Co-op Survival Rates in British Columbia

ORGANIZATION:
Alberta Community and Co-operative Association and BC-Alberta Social Economy Research Alliance

Author +
Carol Murray

Year: 2011

To date, no study has been conducted on the survival rates and success factors of co-operatives in BC. Data from a 2008 Quebec study, which showed a 64% survival rate of co-operatives in that province, have comprised the comparison of co-op and conventional business success, but questions remain as to whether Quebec data can be applied to other regions of the country. The lack of regional BC data has hampered the efforts of the B.C. Co-operative Association, along with consultants and stakeholders, to determine the necessary supports to co-ops in the province. The findings from the study will provide valuable information on the efficacy of co-op development practice, the means by which such practice might be improved, and the environmental factors that either contribute to, or detract from, the development and survival of co-ops.
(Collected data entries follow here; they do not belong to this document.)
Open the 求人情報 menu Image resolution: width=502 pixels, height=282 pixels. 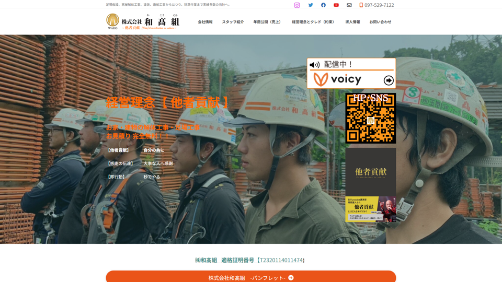tap(352, 22)

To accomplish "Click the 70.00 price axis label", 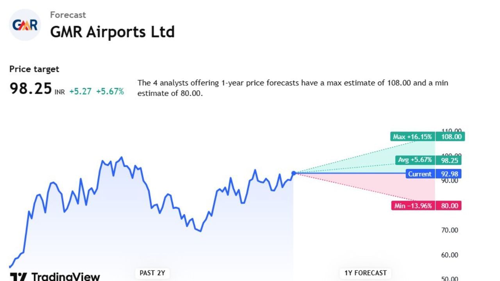I will pos(449,230).
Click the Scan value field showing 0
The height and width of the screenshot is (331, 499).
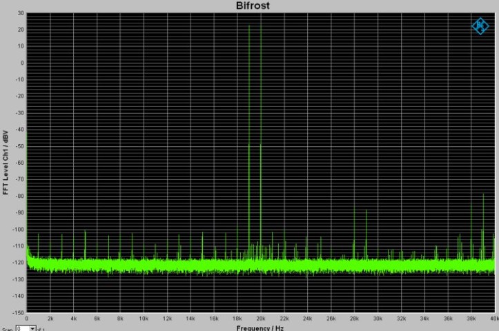coord(23,328)
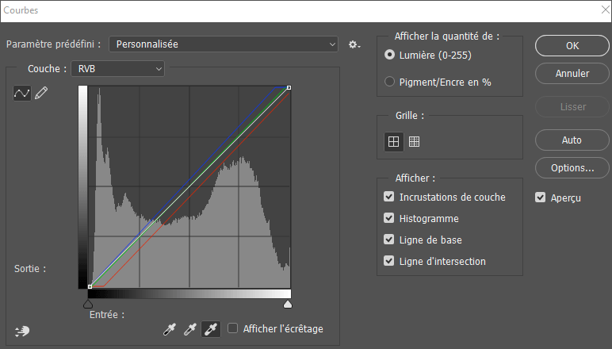Viewport: 612px width, 349px height.
Task: Uncheck the Histogramme checkbox
Action: tap(389, 218)
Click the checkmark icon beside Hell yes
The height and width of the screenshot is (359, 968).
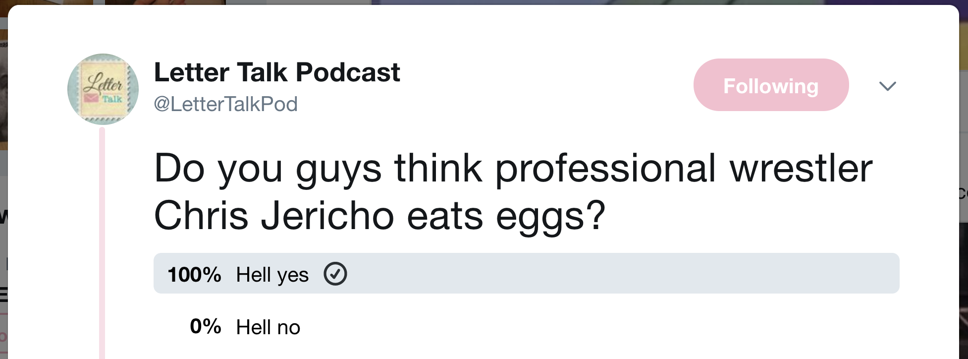tap(335, 274)
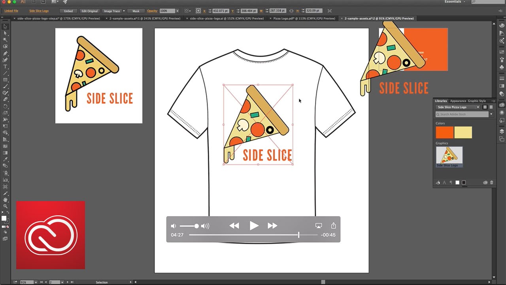Click the share icon in video player

pyautogui.click(x=333, y=226)
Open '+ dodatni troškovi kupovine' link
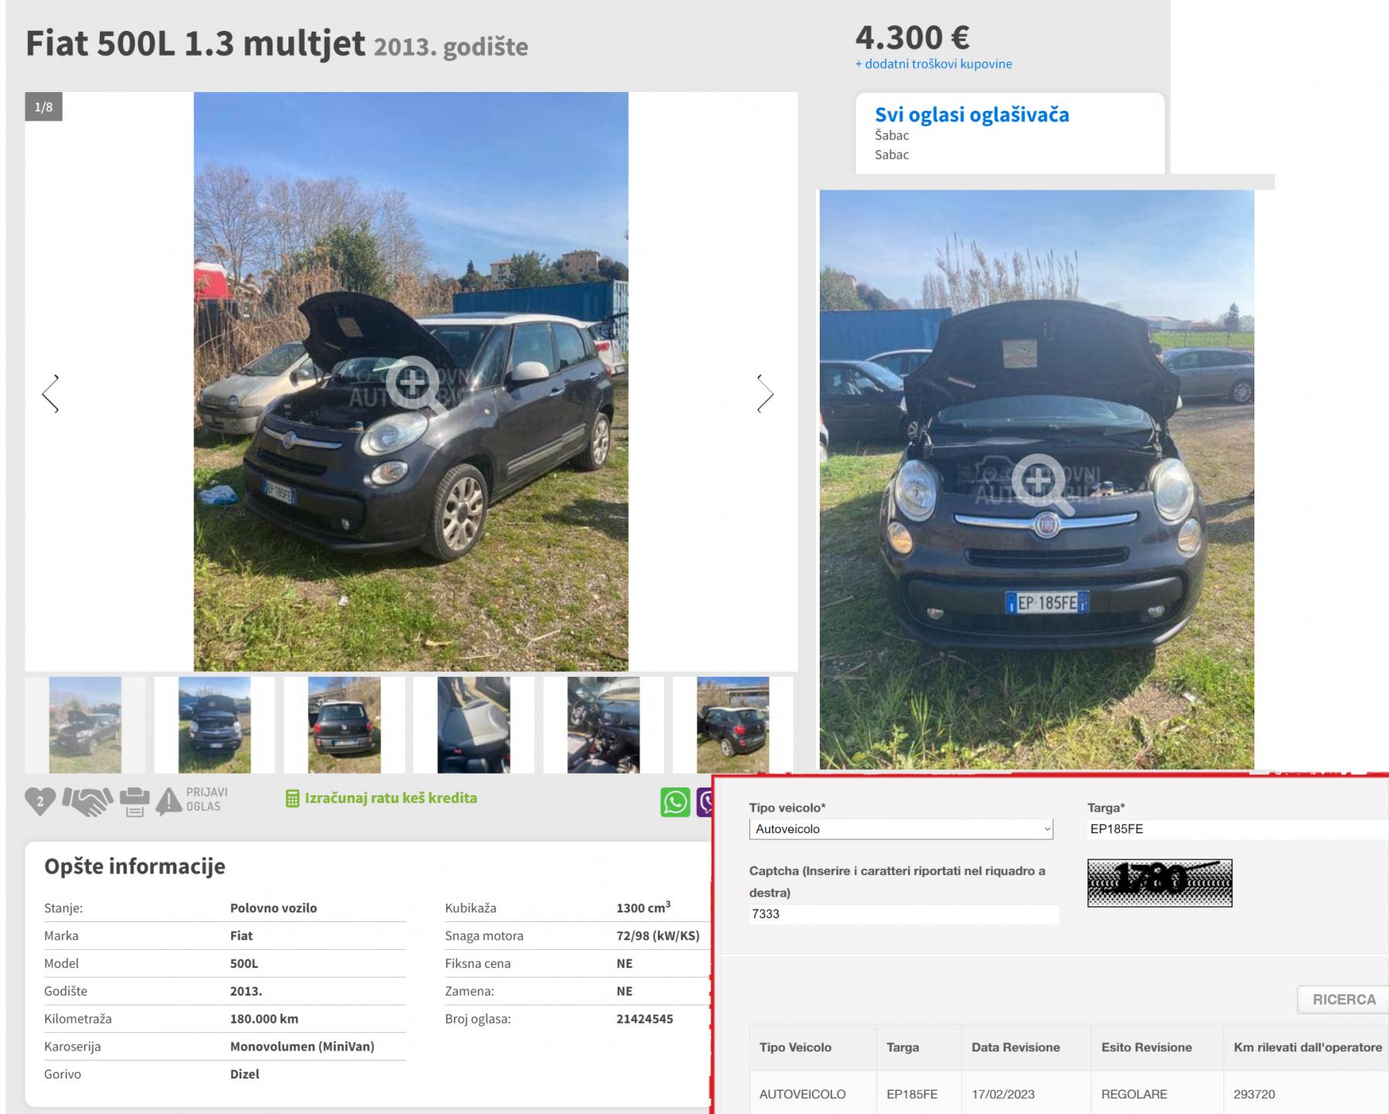This screenshot has height=1114, width=1389. (x=933, y=64)
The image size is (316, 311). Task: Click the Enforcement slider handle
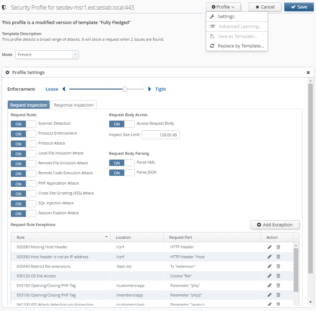pos(125,89)
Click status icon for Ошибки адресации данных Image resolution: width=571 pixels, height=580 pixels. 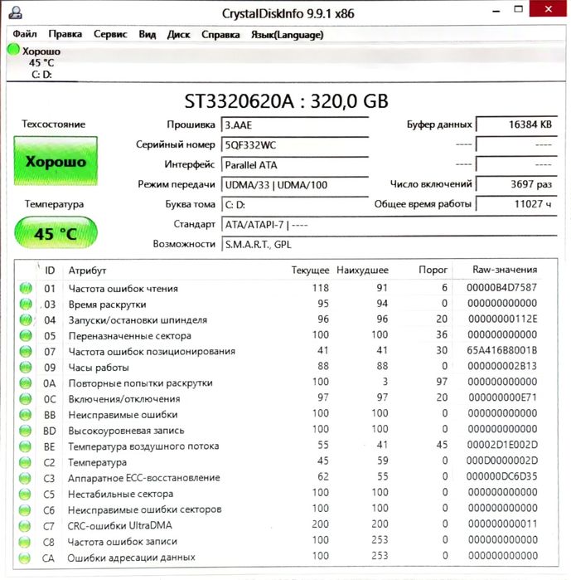click(x=25, y=558)
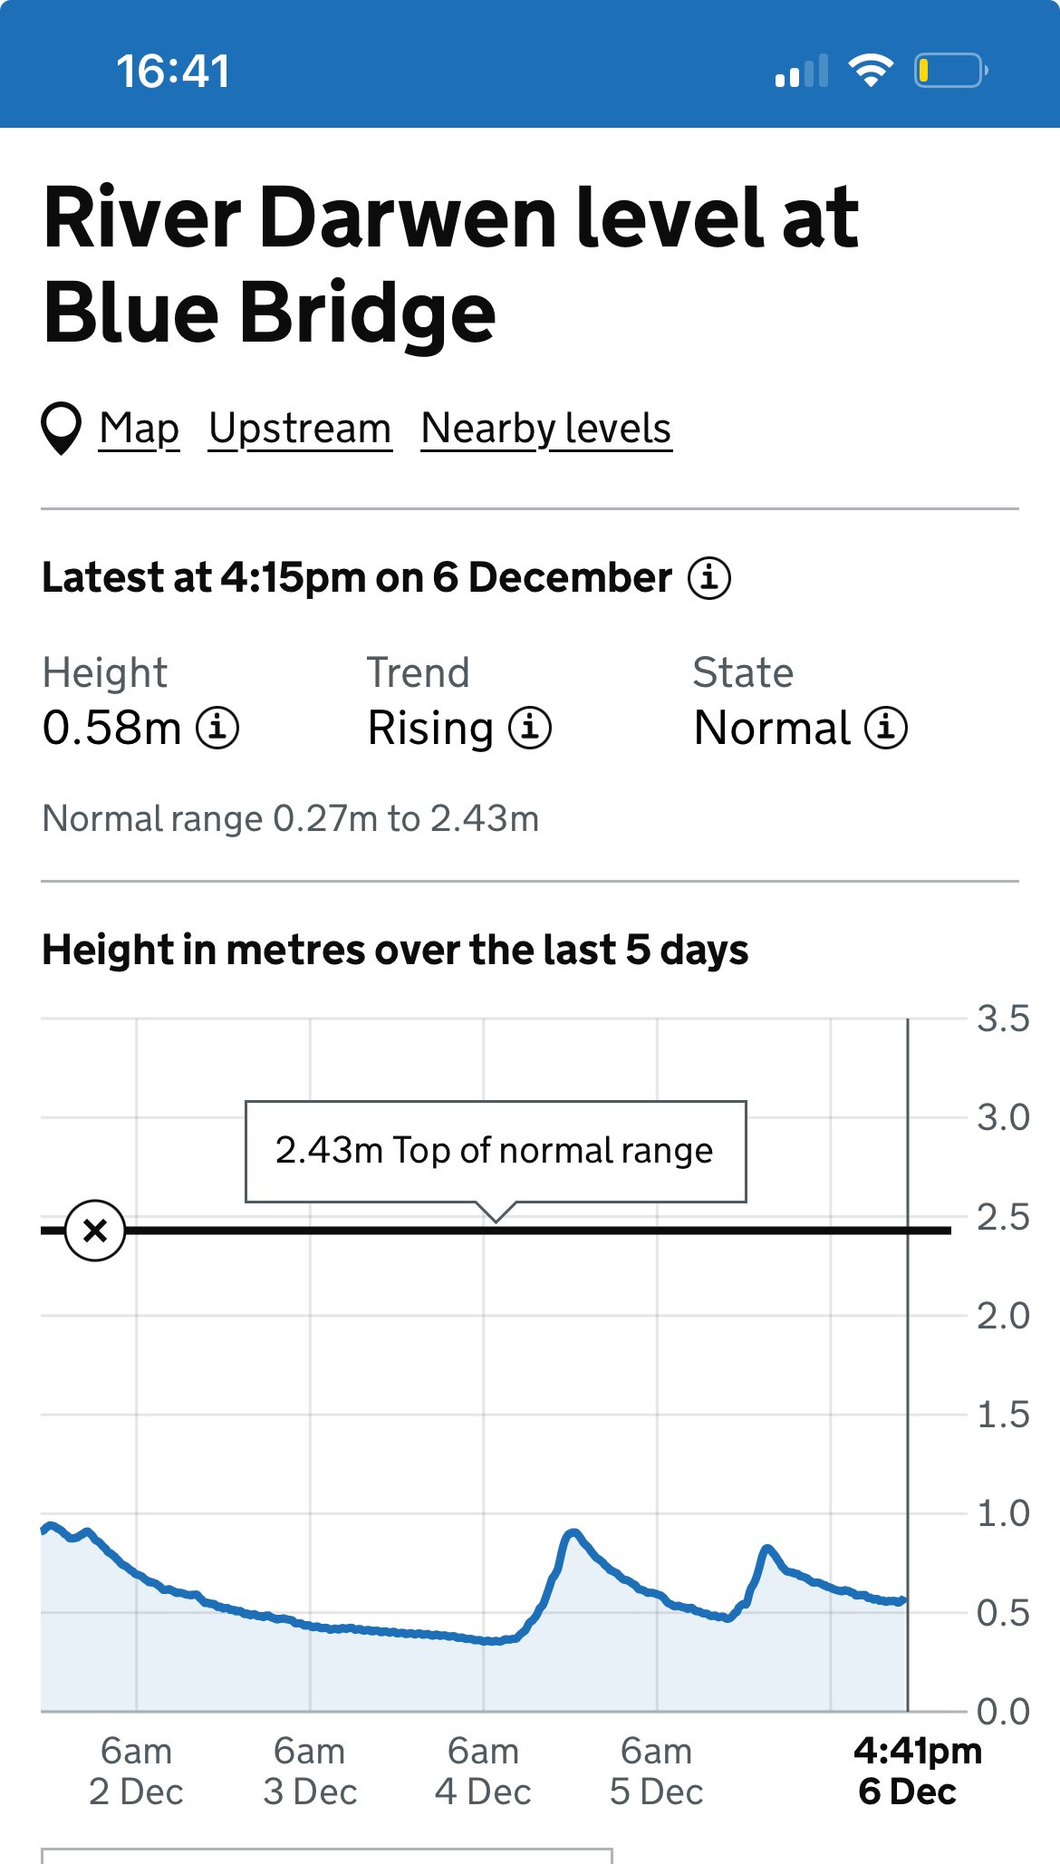
Task: Click the River Darwen level page heading
Action: 450,264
This current study assessed the survival rates and success factors of operating and dissolved cooperatives in BC between 2000 and 2010. Both quantitative and qualitative data were collected and analyzed; an online survey was completed by 41 operating co-ops out of a total 150 co-ops incorporated between those dates that are still in operation (27%) and 15 dissolved co-ops out of a
total of 100 (15%). Of these, 21 operating and 5 dissolved co-ops participated in a follow-up telephone survey.

The research aims were to establish the:

  1. number and variety of co-ops incorporated in BC over the last ten years;
  2. conditions that gave rise to the incorporation of these co-ops;
  3. survival rate of incorporated co-ops;
  4. reasons for a co-op’s discontinuance;
  5. ways in which a co-op’s early development and incorporation might be assisted;
  6. ways by which a co-op’s demise might have been averted.

In this research, we assumed that success referred firstly to viability – whether a co-op was in a position to pursue its objectives. Success can then be further defined by the level of member satisfaction with the outcomes of the co-operative, as well as with the internal processes, such as member and board relations and inter-organizational relationships, developed by the co-op along the way. Success factors, then, would be those practices that assisted or supported these objectives and outcomes.